Law firm sued after holiday party ends at bikini bar

Posted: 29 Dec 2010 06:09 PM PST

December 29, 2010 |  1:37 pm

Holiday season at most law firms means year-end bonuses and perhaps a nice dinner at which partners pick up the check.

But things were a little different at Century City law firm Glancy Binkow & Goldberg, a former employee alleges in a recent sexual harassment and wrongful-termination lawsuit.

At the conclusion of the law firm's 2009 holiday party, founding partner Lionel Z. Glancy took employees to a Los Angeles bikini bar named Fantasy Island, paid for their admissions and bought a lap dance for at least one employee, according to the lawsuit.

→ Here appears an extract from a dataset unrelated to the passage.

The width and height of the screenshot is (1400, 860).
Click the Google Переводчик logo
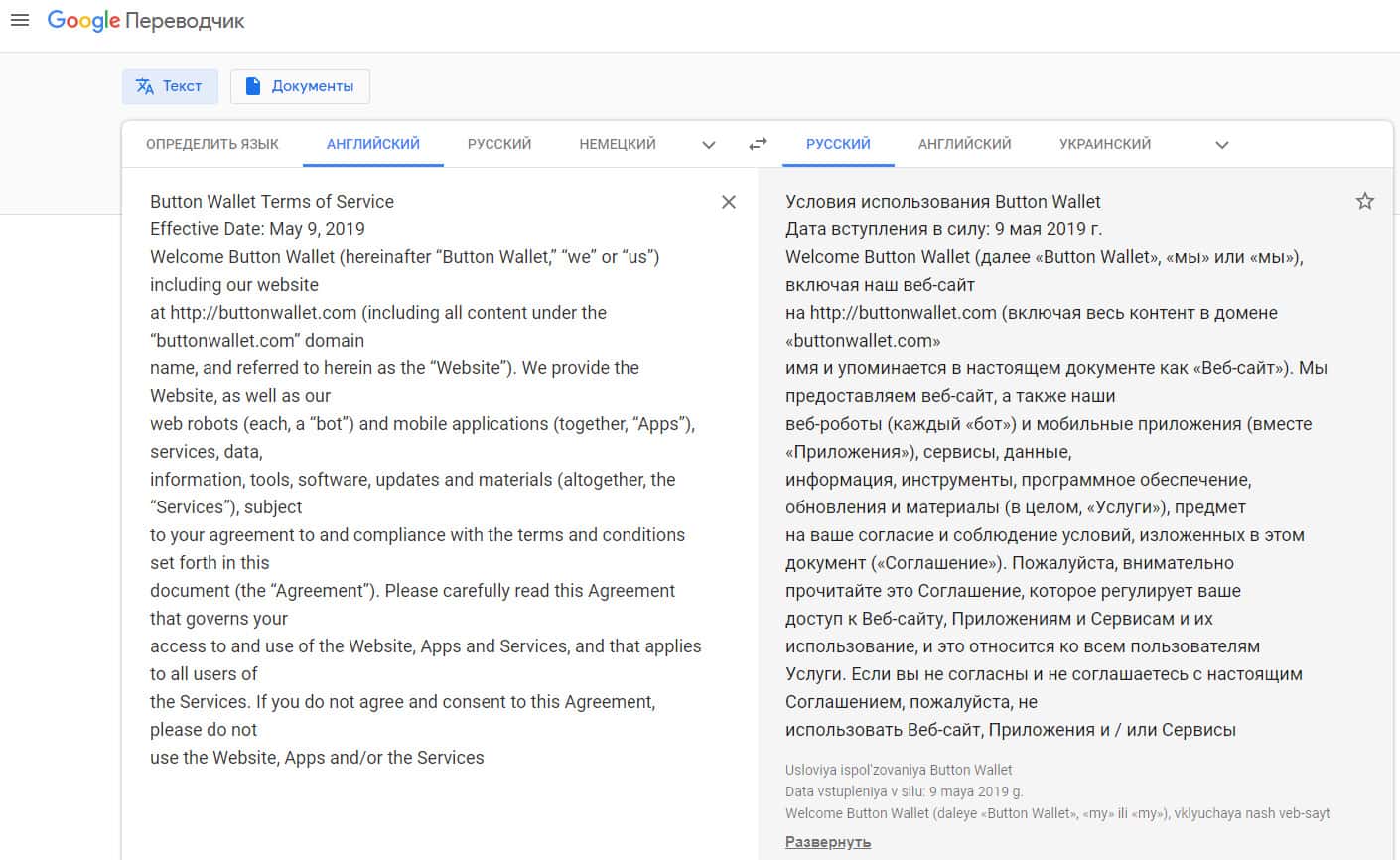[146, 21]
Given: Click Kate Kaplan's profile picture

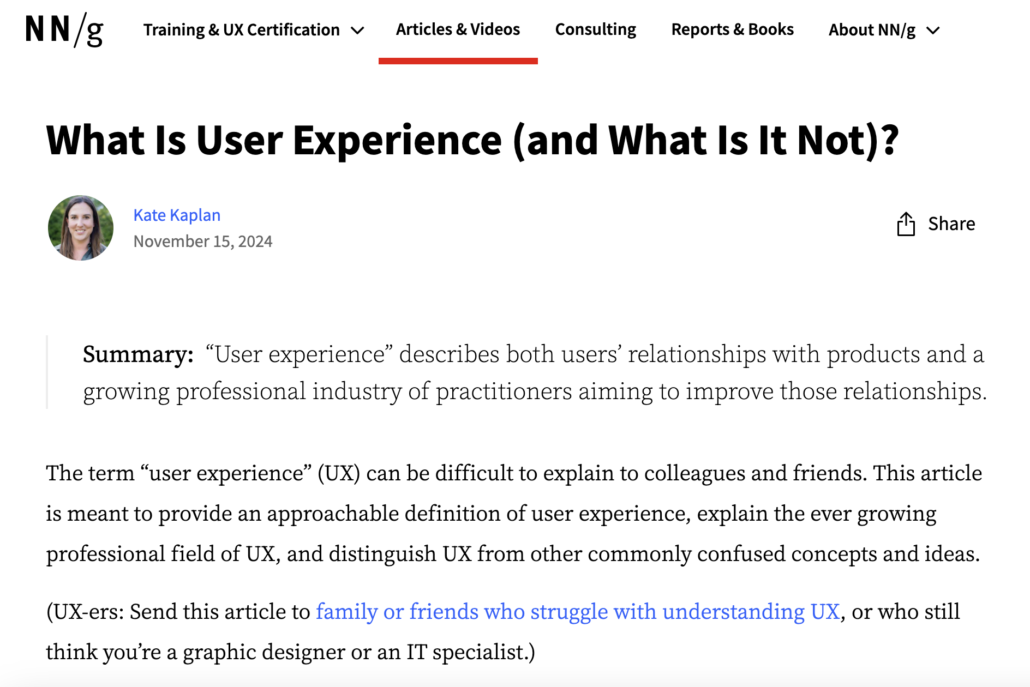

The lawsuit alleges that female employees at the firm were subjected to a hostile work environment that included "partners' obsession with discussing sex in the workplace and derogatory comments about women." One lawyer posted photographs of naked women on the wall of his office, and partners once gave a male employee binoculars to "leer at the hot women through the office windows," the lawsuit says.

Ashlee Ilewicz worked as an investigator at the firm for 14 months before she was fired in December 2009. Her lawsuit, filed this month in Los Angeles County Superior Court, said she was fired for complaining about the performance of an attorney and subjected to a hostile work environment while employed at the firm.

Glancy declined to comment, and the firm's lawyer, Stuart D. Tochner, could not be reached for comment. Tochner told the legal newspaper the Daily Journal that the allegations were false and the firm intended to defend the lawsuit.

The Glancy firm, founded 16 years ago, represents investors in securities class-action lawsuits and also has offices in New York and San Francisco. According to the firm's website, it represents investors in dozens of pending class-action securities lawsuits, including cases against American Express Co., E-Trade Financial Corp., Harley-Davidson Inc. and Crocs Inc.